15 points by im_jerry87 ↗ HN
I had a little panic attack today while trying to log in to my work.

I'd like to share the story here so that people just stay away from Google's password manager.

I use Bitwarden for all of my important passwords like that of my bank, Google, and Apple accounts.

But for the ones I'm required to sign out every day like Work, I used to save my pwds in Chrome's password manager as it's my default browser.

My company requires changing pwds every 90 days or so. I changed pwds for Citrix and my Company's portal a few weeks ago and saved them in Chrome. And, I've been logging into work using the same until this morning.

Today, I tried to sign into my work as usual, but authentication failed. That's weird, so I thought my 2FA got screwed up. I use WinAuth on my work computer. So, I tried getting codes from Authy installed on my mobile. Still, authentication failed.

So, I go check my pwd in Chrome and to my absolute disbelief, the passwords got changed to old ones. I remember old pwds 'cause they were not that strong and I had easy-to-remember passwords. Only the last time, I picked strong pwds. I also check Citrix, same story. The password got changed.

I immediately reached out to the phone wishing sync somehow failed and I would see my latest pwds, but no.

Luckily, I generated both of these pwds using Bitwarden's password generator and I found out today it saves a history of the most recently generated pwds. And, I was able to get these passwords from there using trial and error. I didn't generate too many pwds recently, so I took only a few tries. Bitwarden saved my ass today.

I felt so dumb for not saving generated pwds then and there in Biwarden. I trusted Google's solution to be reliable. Learned my lesson today. I also plan on keeping my pwds at sync in 2 places. Maybe in iCloud as a backup for Bitwarden.

Always have a backup of your passwords, people.

4 comments

[ 4.5 ms ] story [ 19.2 ms ] thread
I've been using Google Passwords for 10+ years and have never had this issue. Are you sure you didn't forget to save them or that the company has bad enough change vs login pages that they look different to Chrome? I've had issues with the second case, where the new password will be saved for a different page because websites are bad.
Me too. But I changed these passwords many weeks ago and I have been using Chrome's auto fill to login ever since until today. I was on-call even yesterday. So, I'm quite positive that it was Chrome. The only difference today was I updated Chrome before trying to log in.
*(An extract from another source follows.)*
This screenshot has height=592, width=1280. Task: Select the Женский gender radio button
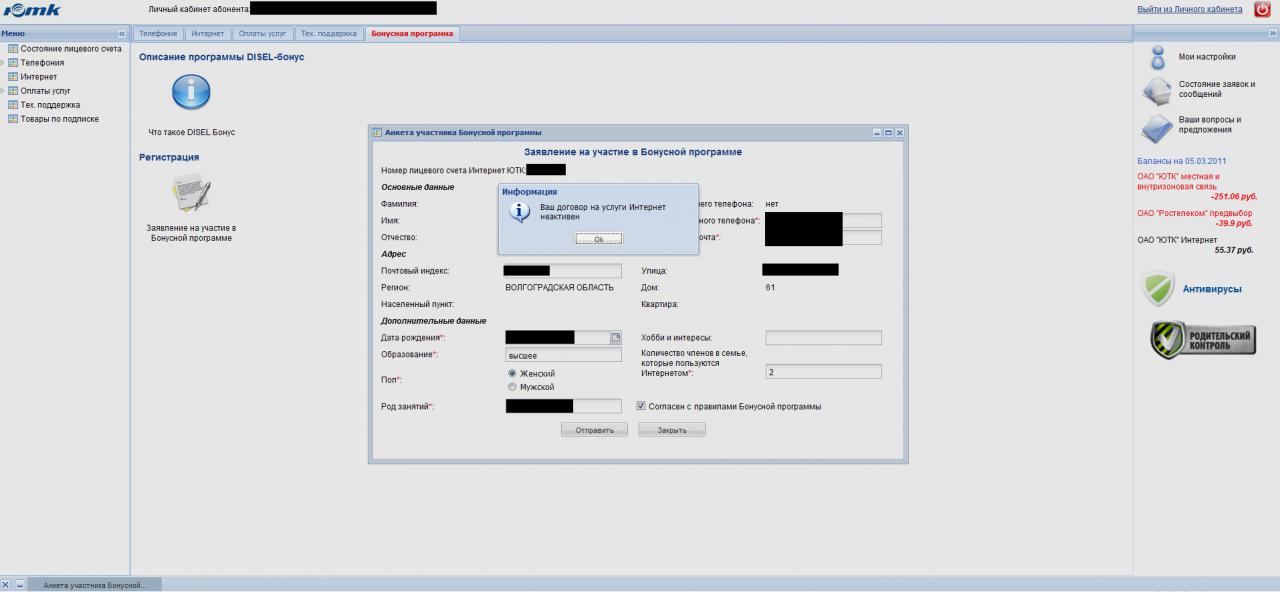pyautogui.click(x=512, y=373)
That was it.
Google's password sync is not always 100℅. And it is Best Practice to Always save passwords in at least two different secure locations Have a nice day.
I feel you yesterday I switched to a more privacy focused OS on my Pixel. I encrypted my passwords before sending to google servers so went I went to there website to export my passwords it wouldn't so I was stuck. Thank goodness I was signed in with my iPad using chrome browser because I could copy and paste one by one. So needless to say I moved to bitwarden. My fault for not exporting first but wow what a Job.